------ Input for this task
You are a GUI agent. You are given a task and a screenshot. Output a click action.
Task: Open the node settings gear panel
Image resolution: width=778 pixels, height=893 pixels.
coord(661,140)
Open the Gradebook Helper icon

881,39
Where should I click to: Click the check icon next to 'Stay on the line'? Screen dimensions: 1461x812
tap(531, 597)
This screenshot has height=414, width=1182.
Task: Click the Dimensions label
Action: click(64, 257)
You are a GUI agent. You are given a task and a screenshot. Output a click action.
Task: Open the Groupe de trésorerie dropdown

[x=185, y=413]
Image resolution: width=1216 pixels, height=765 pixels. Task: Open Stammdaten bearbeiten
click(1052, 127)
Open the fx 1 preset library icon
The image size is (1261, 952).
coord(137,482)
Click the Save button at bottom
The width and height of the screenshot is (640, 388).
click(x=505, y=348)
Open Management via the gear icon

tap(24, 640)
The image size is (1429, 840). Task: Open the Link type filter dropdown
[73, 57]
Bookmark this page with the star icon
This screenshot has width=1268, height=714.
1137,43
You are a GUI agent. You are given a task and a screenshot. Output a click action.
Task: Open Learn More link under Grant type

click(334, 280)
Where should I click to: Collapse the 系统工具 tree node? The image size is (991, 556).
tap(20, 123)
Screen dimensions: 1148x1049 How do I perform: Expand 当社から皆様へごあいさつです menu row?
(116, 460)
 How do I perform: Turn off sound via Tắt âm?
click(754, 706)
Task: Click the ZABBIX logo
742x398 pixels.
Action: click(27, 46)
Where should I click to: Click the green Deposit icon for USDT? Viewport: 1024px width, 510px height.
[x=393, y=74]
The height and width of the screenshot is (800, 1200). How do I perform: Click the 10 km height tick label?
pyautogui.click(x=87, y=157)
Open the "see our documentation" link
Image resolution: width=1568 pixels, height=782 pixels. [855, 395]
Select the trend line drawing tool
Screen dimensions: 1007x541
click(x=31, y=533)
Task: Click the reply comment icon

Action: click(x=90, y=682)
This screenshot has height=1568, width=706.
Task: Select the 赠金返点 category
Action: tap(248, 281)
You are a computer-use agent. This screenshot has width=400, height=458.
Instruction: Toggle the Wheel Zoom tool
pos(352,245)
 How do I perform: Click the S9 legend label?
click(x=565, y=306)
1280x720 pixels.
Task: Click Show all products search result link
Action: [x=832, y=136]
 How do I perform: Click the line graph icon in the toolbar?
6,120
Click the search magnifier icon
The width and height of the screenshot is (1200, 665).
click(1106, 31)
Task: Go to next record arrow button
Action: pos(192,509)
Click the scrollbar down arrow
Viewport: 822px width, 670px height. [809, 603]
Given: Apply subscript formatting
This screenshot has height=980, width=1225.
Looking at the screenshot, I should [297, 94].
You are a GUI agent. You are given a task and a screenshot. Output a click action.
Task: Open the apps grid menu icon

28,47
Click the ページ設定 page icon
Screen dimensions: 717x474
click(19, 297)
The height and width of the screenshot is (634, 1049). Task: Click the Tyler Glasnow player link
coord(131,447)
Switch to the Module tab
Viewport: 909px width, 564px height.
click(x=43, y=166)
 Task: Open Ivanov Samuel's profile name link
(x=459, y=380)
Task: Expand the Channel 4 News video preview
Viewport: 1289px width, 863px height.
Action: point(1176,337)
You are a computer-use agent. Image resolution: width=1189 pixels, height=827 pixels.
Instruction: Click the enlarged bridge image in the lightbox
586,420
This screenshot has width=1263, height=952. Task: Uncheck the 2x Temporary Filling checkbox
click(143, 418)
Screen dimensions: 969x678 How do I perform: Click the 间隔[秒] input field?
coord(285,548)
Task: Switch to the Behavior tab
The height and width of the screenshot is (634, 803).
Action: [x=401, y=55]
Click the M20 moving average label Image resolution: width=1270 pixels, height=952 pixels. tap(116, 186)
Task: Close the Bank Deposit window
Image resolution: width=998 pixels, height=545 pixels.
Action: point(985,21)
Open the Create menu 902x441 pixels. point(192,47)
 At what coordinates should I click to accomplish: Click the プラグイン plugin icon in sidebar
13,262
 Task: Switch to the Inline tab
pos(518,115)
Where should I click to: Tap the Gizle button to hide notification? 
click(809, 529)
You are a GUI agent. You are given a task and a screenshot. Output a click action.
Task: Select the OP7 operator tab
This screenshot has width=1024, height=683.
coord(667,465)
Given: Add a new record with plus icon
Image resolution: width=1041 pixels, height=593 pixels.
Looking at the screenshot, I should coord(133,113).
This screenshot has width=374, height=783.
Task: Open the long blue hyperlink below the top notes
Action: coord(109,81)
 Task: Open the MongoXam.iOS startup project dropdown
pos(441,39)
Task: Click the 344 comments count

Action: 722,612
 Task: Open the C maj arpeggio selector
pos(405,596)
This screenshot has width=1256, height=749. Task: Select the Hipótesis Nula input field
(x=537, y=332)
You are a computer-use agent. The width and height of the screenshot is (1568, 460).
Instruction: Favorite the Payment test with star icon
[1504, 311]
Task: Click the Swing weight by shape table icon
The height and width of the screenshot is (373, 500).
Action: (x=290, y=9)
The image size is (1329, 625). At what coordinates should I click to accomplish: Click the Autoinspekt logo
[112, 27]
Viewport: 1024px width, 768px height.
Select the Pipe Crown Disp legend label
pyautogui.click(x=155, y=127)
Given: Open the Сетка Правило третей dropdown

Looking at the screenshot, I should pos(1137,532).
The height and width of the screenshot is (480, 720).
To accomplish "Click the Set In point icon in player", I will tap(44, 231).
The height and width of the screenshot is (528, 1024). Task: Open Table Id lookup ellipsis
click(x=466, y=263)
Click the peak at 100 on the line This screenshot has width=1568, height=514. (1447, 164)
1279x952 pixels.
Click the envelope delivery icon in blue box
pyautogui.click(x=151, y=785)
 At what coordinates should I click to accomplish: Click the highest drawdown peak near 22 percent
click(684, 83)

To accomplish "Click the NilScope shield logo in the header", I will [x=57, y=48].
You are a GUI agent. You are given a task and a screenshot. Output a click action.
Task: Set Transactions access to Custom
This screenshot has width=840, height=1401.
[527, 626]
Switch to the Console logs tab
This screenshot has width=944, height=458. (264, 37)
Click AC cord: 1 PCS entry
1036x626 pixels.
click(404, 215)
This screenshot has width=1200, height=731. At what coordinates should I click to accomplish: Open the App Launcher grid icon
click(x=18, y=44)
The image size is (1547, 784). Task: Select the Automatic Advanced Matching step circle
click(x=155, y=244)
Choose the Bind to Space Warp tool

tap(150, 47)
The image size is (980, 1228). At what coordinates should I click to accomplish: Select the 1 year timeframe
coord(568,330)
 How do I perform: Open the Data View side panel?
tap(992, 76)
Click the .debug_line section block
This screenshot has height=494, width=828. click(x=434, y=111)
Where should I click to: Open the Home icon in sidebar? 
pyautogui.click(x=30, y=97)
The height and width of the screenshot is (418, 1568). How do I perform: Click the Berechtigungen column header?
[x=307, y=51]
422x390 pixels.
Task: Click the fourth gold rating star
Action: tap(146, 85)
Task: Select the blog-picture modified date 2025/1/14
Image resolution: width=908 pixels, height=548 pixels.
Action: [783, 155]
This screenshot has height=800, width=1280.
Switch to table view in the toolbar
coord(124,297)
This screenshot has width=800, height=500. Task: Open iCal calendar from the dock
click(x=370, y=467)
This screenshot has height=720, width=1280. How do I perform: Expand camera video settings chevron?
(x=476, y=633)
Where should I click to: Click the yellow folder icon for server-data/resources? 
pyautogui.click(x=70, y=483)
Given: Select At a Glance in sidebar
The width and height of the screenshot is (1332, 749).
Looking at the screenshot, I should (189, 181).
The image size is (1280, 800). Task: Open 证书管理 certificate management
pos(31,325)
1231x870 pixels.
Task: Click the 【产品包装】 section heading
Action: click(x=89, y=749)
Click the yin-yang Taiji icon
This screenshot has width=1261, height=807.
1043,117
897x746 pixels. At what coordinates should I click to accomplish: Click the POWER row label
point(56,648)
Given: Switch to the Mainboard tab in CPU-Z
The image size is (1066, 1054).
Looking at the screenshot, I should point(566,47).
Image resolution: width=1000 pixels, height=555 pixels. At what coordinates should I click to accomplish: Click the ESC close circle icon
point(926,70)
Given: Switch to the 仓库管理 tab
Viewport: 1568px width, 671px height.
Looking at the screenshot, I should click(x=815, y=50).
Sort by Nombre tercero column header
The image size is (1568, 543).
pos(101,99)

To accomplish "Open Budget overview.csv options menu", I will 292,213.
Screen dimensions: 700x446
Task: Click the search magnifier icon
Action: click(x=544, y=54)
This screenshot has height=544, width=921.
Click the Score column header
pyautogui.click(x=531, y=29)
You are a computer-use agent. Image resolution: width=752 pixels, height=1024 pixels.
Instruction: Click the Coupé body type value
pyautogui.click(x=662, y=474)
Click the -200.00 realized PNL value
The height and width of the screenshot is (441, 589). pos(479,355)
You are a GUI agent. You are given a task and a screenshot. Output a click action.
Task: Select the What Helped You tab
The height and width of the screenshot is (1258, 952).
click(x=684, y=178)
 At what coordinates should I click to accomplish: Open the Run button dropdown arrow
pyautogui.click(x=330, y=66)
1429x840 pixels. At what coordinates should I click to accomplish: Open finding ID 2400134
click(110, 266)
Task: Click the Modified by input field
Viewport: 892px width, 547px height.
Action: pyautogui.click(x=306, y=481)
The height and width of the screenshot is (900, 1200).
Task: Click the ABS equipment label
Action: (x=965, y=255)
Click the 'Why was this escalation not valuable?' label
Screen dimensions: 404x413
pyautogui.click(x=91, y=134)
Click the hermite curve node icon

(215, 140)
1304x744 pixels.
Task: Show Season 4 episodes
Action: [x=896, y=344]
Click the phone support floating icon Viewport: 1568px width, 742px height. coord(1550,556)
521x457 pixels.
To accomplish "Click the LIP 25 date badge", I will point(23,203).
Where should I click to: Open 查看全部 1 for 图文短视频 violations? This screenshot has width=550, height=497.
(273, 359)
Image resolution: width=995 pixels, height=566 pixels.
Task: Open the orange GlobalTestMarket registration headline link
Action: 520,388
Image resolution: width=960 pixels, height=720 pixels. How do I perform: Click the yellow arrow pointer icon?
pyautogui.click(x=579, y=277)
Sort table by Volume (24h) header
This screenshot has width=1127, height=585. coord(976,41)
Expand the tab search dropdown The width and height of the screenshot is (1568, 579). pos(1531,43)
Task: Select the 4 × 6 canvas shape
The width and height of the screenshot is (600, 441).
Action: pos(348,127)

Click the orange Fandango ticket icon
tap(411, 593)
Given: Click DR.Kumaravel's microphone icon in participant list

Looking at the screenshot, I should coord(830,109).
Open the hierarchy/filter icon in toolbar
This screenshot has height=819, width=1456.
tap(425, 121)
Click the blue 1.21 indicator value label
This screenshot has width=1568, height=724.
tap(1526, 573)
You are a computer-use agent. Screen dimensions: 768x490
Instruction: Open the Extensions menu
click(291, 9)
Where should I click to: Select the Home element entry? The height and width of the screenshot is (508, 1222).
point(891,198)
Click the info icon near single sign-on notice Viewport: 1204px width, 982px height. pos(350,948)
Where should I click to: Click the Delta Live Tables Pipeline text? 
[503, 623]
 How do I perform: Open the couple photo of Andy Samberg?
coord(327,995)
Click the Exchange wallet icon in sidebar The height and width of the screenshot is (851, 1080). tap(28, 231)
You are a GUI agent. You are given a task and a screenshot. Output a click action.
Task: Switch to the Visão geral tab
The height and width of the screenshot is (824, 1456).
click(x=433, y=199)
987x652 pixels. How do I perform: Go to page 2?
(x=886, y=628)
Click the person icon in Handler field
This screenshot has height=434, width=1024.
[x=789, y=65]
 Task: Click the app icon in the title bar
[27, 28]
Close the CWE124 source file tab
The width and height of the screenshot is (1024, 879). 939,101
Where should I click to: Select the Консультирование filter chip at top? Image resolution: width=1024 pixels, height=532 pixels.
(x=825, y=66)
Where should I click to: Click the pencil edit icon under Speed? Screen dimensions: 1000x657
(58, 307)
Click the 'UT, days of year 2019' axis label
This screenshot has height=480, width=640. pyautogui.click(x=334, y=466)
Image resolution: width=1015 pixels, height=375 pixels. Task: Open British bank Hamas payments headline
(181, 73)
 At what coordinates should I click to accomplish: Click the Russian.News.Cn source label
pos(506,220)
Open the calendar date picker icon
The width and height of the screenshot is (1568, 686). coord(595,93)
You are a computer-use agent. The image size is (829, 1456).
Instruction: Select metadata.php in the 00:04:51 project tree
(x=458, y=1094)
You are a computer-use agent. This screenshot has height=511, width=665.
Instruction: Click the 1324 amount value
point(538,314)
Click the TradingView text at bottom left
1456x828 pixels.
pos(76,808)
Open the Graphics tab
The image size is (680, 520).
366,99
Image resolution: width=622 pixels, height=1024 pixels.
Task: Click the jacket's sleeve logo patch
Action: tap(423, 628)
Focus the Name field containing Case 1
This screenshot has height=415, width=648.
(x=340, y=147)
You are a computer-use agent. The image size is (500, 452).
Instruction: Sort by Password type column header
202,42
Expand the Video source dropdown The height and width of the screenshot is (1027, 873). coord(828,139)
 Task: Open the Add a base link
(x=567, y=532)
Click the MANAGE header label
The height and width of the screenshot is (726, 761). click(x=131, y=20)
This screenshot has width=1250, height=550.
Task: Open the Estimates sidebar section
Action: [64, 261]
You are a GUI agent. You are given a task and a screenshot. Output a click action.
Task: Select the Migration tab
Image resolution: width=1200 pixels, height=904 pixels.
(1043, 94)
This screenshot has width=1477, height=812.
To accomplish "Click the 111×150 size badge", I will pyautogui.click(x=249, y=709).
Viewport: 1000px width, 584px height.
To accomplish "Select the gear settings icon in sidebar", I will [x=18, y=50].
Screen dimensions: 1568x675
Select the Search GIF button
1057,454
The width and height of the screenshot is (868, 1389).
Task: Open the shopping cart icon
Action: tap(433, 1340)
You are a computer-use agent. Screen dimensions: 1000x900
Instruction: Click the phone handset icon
------------
Assignment: Look through the material above and print exactly the lines from the one containing "The width and height of the screenshot is (1200, 665)." to the one containing "Task: Expand the Channel 4 News video preview", both included, and nothing more.

Reply:
The width and height of the screenshot is (1200, 665).
click(1106, 31)
Task: Go to next record arrow button
Action: pos(192,509)
Click the scrollbar down arrow
Viewport: 822px width, 670px height. [809, 603]
Given: Apply subscript formatting
This screenshot has height=980, width=1225.
Looking at the screenshot, I should [297, 94].
You are a GUI agent. You are given a task and a screenshot. Output a click action.
Task: Open the apps grid menu icon

28,47
Click the ページ設定 page icon
Screen dimensions: 717x474
click(19, 297)
The height and width of the screenshot is (634, 1049). Task: Click the Tyler Glasnow player link
coord(131,447)
Switch to the Module tab
Viewport: 909px width, 564px height.
click(x=43, y=166)
 Task: Open Ivanov Samuel's profile name link
(x=459, y=380)
Task: Expand the Channel 4 News video preview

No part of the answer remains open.